Cette démarche n’a fait que léser davantage le pouvoir d’achat du citoyen et dévaloriser le pays, le citoyen, l’ingénieur, le technicien… Cette politique mène droit vers la faillite.
Pour redresser l’économie nationale et la remettre sur l’orbite d’un développement durable, il nous faut entreprendre au moins 4 ou 5 grands projets structurants pour les cinq prochaines années, tels que le port d’Enfidha, celui de Bizerte, la raffinerie pétrochimique de Skhira… Nous devons prendre notre destin en main.
Le mot de la fin. Est-ce que vous êtes optimiste ?
Bien sûr que je suis optimiste, sinon je ne serais pas là où je suis. Je me suis engagé en politique pour donner à cet optimisme un caractère militant, patriotique. Je crois en l’avenir de notre pays. Et nous contribuerons, par nos investissements, par la culture de l’entreprise, par la valeur du travail à la prospérité du pays et au renforcement du sentiment patriotique.
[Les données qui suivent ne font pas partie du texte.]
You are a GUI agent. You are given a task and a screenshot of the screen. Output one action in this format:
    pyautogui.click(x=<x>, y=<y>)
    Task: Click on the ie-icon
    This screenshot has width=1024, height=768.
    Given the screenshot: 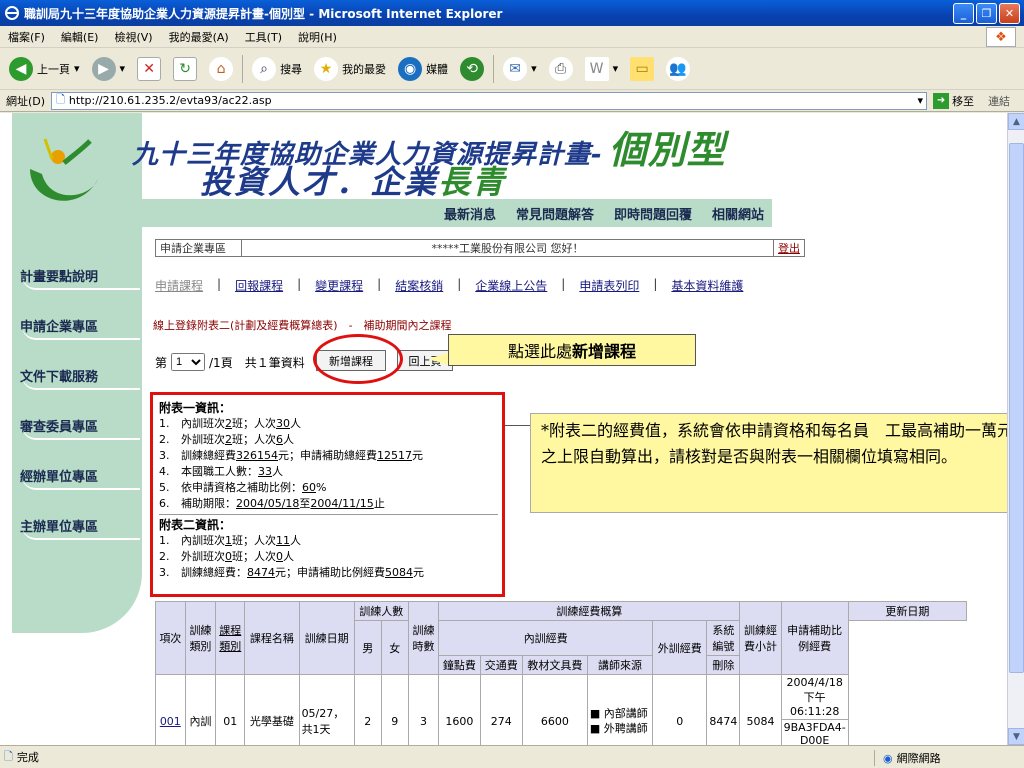 What is the action you would take?
    pyautogui.click(x=12, y=13)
Peu importe que les opportunités et les conditions de vie soient meilleures ailleurs, on ne pourra vivre que dans notre pays. La Tunisie est un paradis et on ne doit en aucun cas quitter le navire, notamment dans ces conditions difficiles.
Espérons que l’Etat, qui est l’incarnation de la République, prenne conscience qu’il y a des entreprises patriotes, qui travaillent, qui respectent leurs devoirs fiscaux et qui sont prêtes à l’appuyer dans ses politiques publiques, sectorielles et sociales. C’est personnellement mon devoir en tant qu’entrepreneur. Et j’espère trouver écho dans toutes les institutions de l’Etat.